Projet N2K – Le projet N2K (Next 2000) a pour vocation d’explorer la relation entre la métallicité des étoiles et la présence de planètes. L’équipe en charge a détecté six nouvelles géantes gazeuses froides autour d’étoiles riches en métaux en utilisant de spectrographe HIRES de l’observatoire Keck: HD 55696, HD 98736, HD 148164, HD 203473 et and HD 211810. Ils n’ont pas contre pas réussi à détecter HD 73256 b.

KELT-9 b – Détection de fer atomique neutre, ionisé et de titane ionisé dans l’atmosphère de la planète la plus chaude connue.

Jupiters chaudes – La température du côté nocturne des jupiters chaudes est universelle (exception faite des cas les plus extrêmes). Même si la face diurne est très chaude, l’apparition d’une couverture nuageuse empêche le côté nocturne de descendre en dessous de ~1000K.

Planètes de pulsars – Les premières exoplanètes jamais découvertes l’ont été autour d’un pulsar, mais on en a trouvé très peu depuis. La collection est maintenant enrichie avec PSR B0943+10 b et c deux géantes gazeuses (ou pas?) orbitant leur pulsar en 2 et 4 ans, le pulsar serait également entouré d’un disque d’accrétion. Une planète aurait aussi été détectée autour de PSR B0525+21

Vue d’artiste d’une planète orbitant un pulsar. Crédit: NASA/JPL-Caltech/R. Hurt (SSC)

IGR J17062-6143 serait quant à lui orbité par une naine blanche ayant perdu l’essentiel de sa masse, arrachée de sa surface par l’appétit du pulsar. Le rémanent restant a une masse de 16 à 18 fois la masse de Jupiter et orbite son tortionnaire en seulement 38 minutes.

NGST-4 b – Découverte d’une planète de la taille de Neptune autour d’une naine orange. Bien que de la taille de Neptune, elle est beaucoup plus massive, en plein dans le « désert des neptunes » ou « désert des sub-saturnes », un domaine de masse avec très peu de planètes connues.

Kepler-730 – Le système Kepler-730 contient une jupiter chaude mais aussi une petite planète tellurique à très courte période. Ce système serait un analogue à WASP-47.
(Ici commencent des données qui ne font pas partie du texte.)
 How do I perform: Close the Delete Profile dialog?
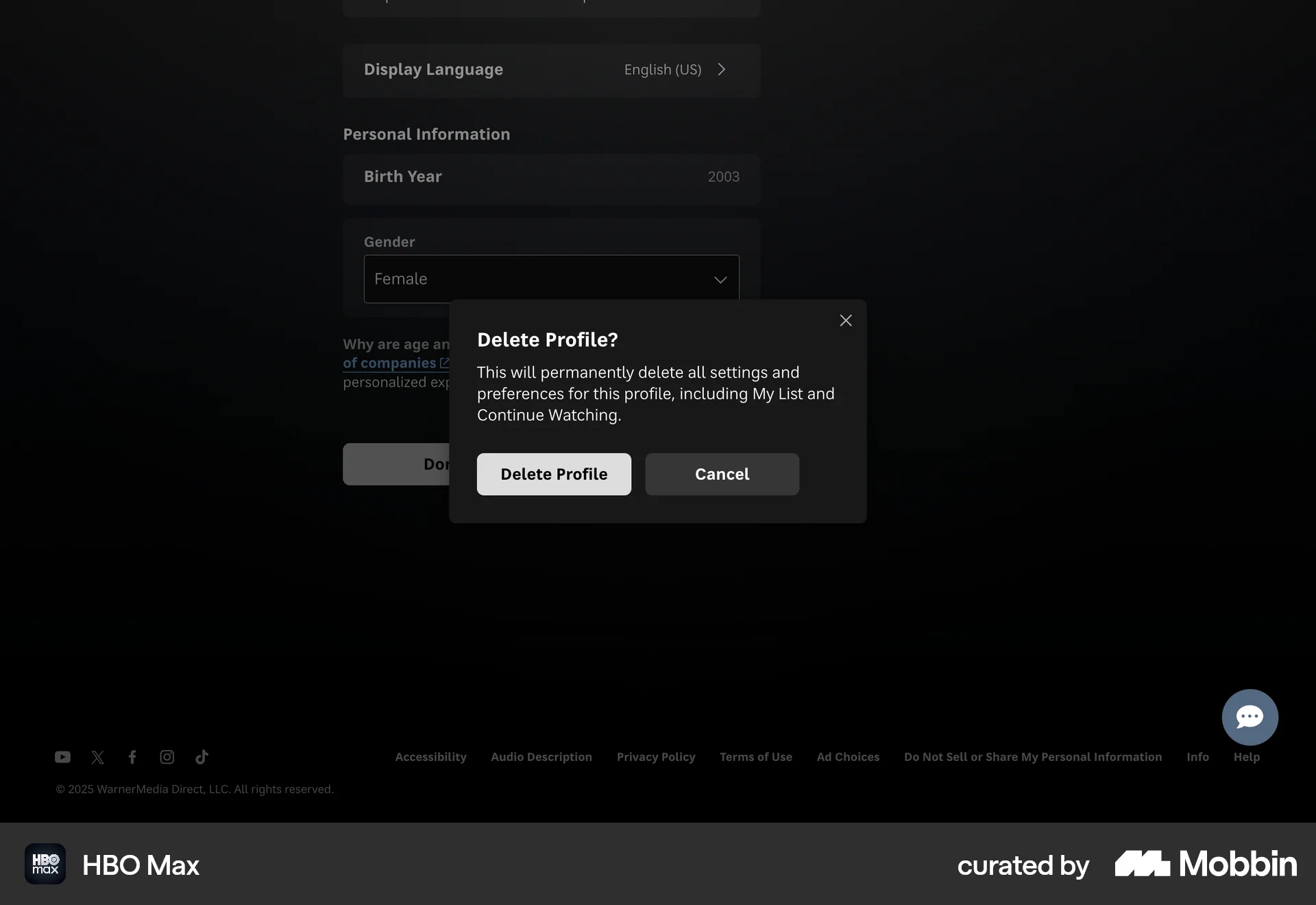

K2 – Détection de 33 planètes candidates autour de naines rouges, dont 7 probablement rocheuses.

Validation de EPIC 211964830 b et c, deux planètes orbitant une naine rouge dans l’amas d’étoiles de la Ruche (M44)

Valisation de la sub-neptune EPIC211682544 b.

HATSouth – Le réseau HATSouth a permi la découverte de 10 nouvelles planètes extrasolaires assez diverses de HATS-60 b à HATS-69 b. Parmi elles HATS-62 b est la planète la plus légère ayant un diamètre supérieur à celui de Jupiter. Trois des systèmes (HATS-62, -64 et -65) pourraient être binaires.

HD 100546 – HD 100546 est une jeune étoile Herbig Be entourée d’un disque de poussière et peut être orbité par une (proto)planète. De nouvelles observations utilisant l’optique adaptative SPHERE du VLT dévoile un disque protoplanétaire à l’architecture complexe, traversé par plusieurs sillons. L’un deux pourrait être creusé directement par la protoplanète détectée en 2013, les autres seraient dues à des résonances orbitales interdites avec cette même planète.

YZ Ceti c – La période de YZ Ceti c pourrait ne pas être de trois jours mais de seulement 18 heures!

Beta Pictoris b – La masse de la célèbre exoplanète a été mesurée par astrométrie à environ 11 fois la masse de Jupiter. Cette mesure, faite grâce aux relevés d’Hipparcos et Gaïa concorde avec les estimations précédentes.

HD 180617 b – Découverte d’une planète du gabarit de Neptune autour de la naine rouge HD 180617, membre d’un couple stellaire avec la célèbre VB 10, une des plus petites étoiles connues.